You can use snapshots and cloning in case you want to reuse the VM as an empty baseline before applying an Ignition configuration to it.

Fedora CoreOS requires the root filesystem to be at least 8 GiB. For practical reasons, disk images for some platforms ship with a smaller root filesystem, which by default automatically expands to fill all available disk space. If you add additional partitions after the root filesystem, you must make sure to explicitly resize the root partition as shown so that it is at least 8 GiB.

Currently, if the root filesystem is smaller than 8 GiB, a warning is emitted on login. Starting from June 2021, if the root filesystem is smaller than 8 GiB and is followed by another partition, Fedora CoreOS will refuse to boot. For more details, see this bug.
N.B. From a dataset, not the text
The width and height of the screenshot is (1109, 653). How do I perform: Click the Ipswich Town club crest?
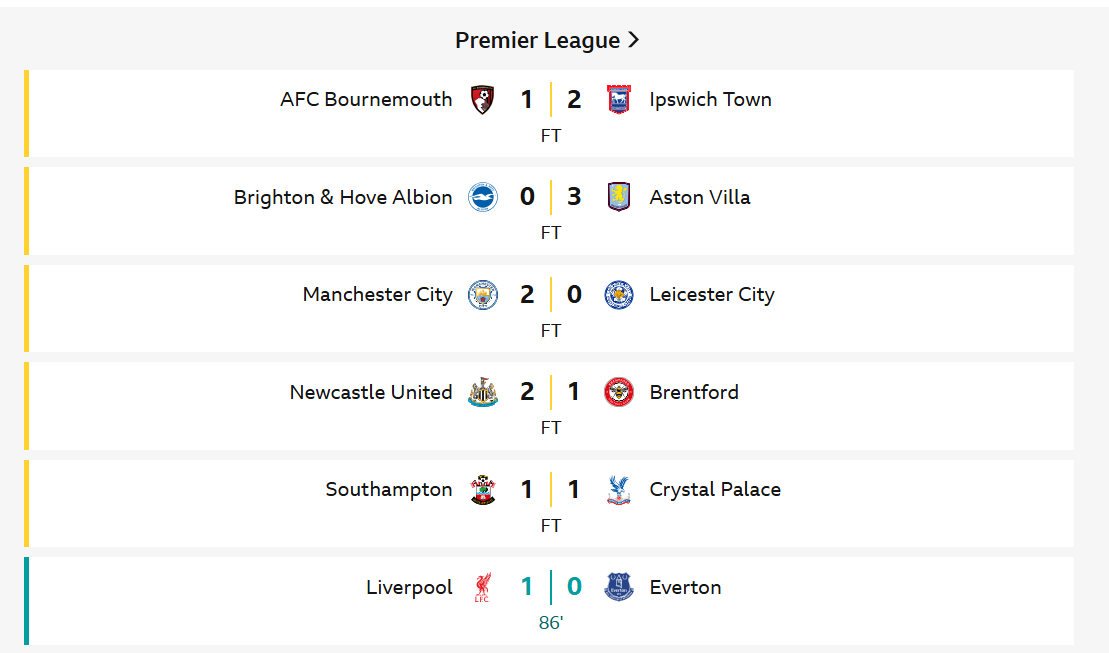point(619,100)
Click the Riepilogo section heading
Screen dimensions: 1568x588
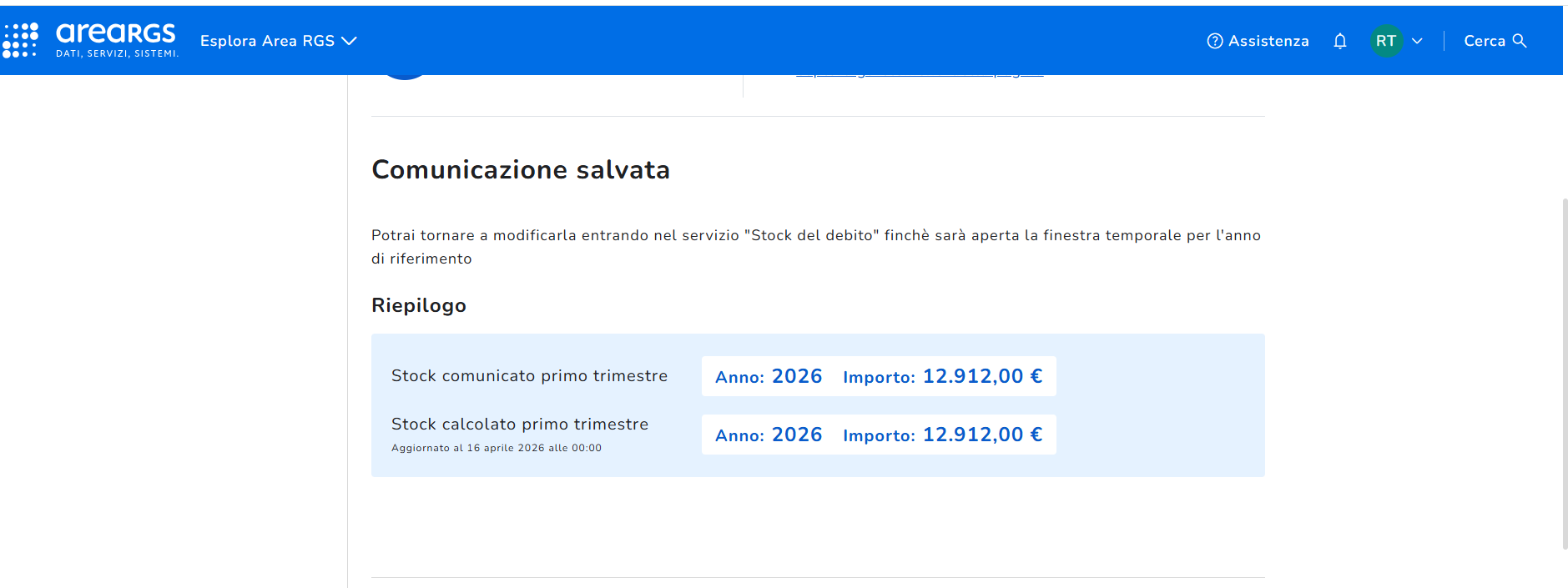tap(419, 305)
You can now boot the target system you previously configured.

If you decided to supply the Ignition configuration URL dynamically or want to override your static URL, press e when the GRUB menu shows up. This allows you to edit the current boot entry and specify the remote Ignition configuration URL to use:

load_video
#...
linux ($root)/ostree/fedora-coros- #...
 ignition.firstboot ignition.config.url=http://10.0.2.2:8000/example.ign
initrd ($root)/ostree/fedora-coreos- #...

The actual first boot process begins now. It is at this time that Ignition ingests the configuration file and provisions the system as specified.

Once the VM finished booting, you can log in from your host:

ssh core@localhost -p 2222

Troubleshooting First-boot Problems

You may encounter problems with your Ignition configuration that require access to the system log which appears during the first boot. To make a copy of the system log you can attach a serial device to the VM before booting.

To attach a serial device simply modify the hardware settings of the powered off VM and add a Serial Port. Select the destination and name of the file to be created. Afterwards power on the VM. When encountering an error, check the file you initially specified – it should contain a copy of the system log.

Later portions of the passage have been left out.